=== Exercise material ===
--- Start ---

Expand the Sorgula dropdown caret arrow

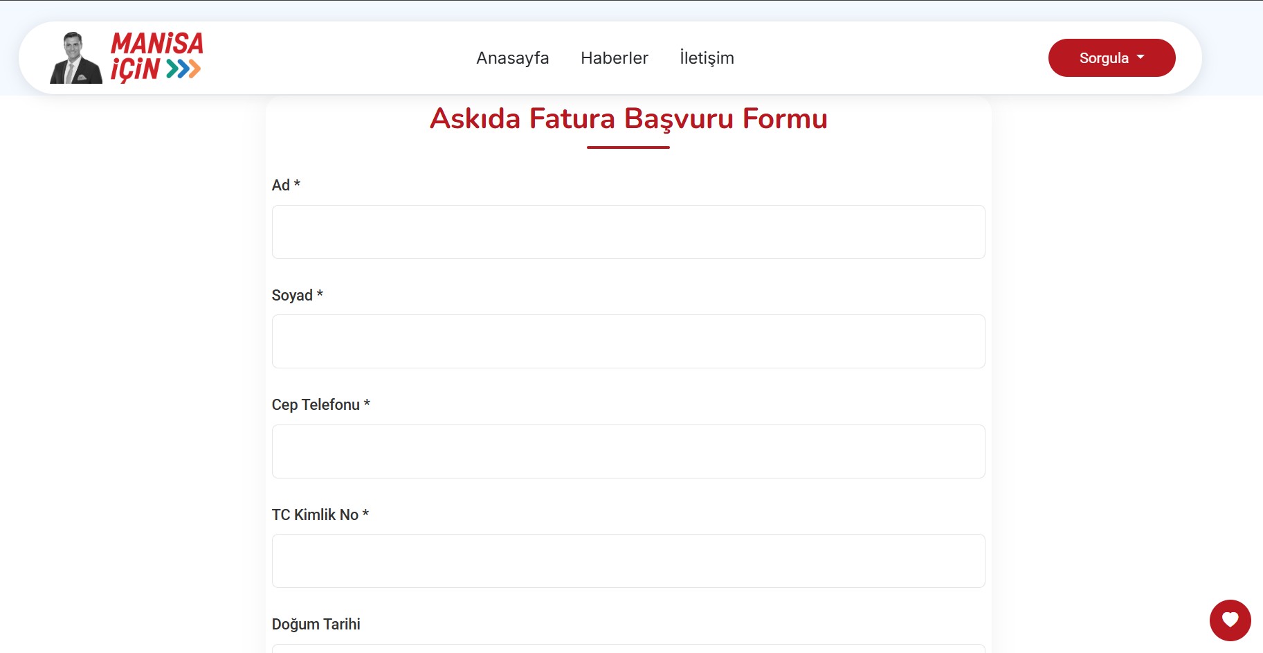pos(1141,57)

--- End ---
--- Start ---

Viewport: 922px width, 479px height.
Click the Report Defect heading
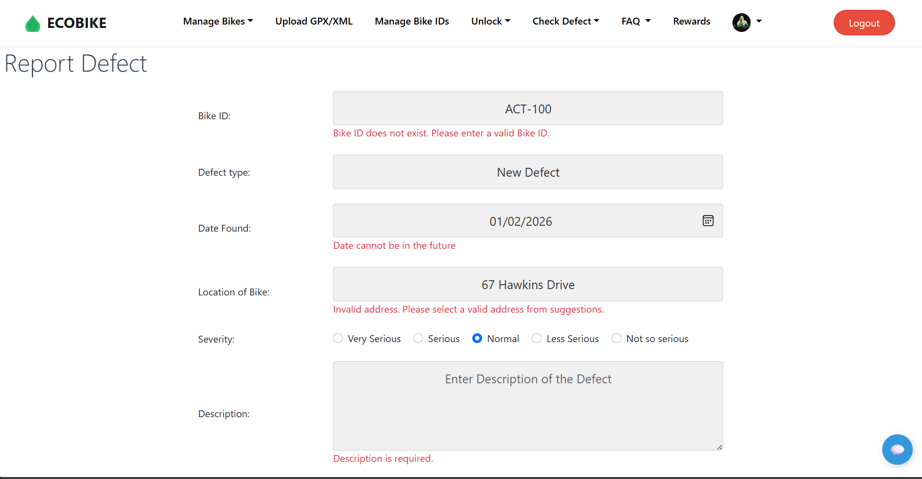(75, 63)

--- End ---

=== Description of the task ===
Please pull out every line of the listing above that contains the string "arrow", matching its case exactly.

=== Reply ===
Expand the Sorgula dropdown caret arrow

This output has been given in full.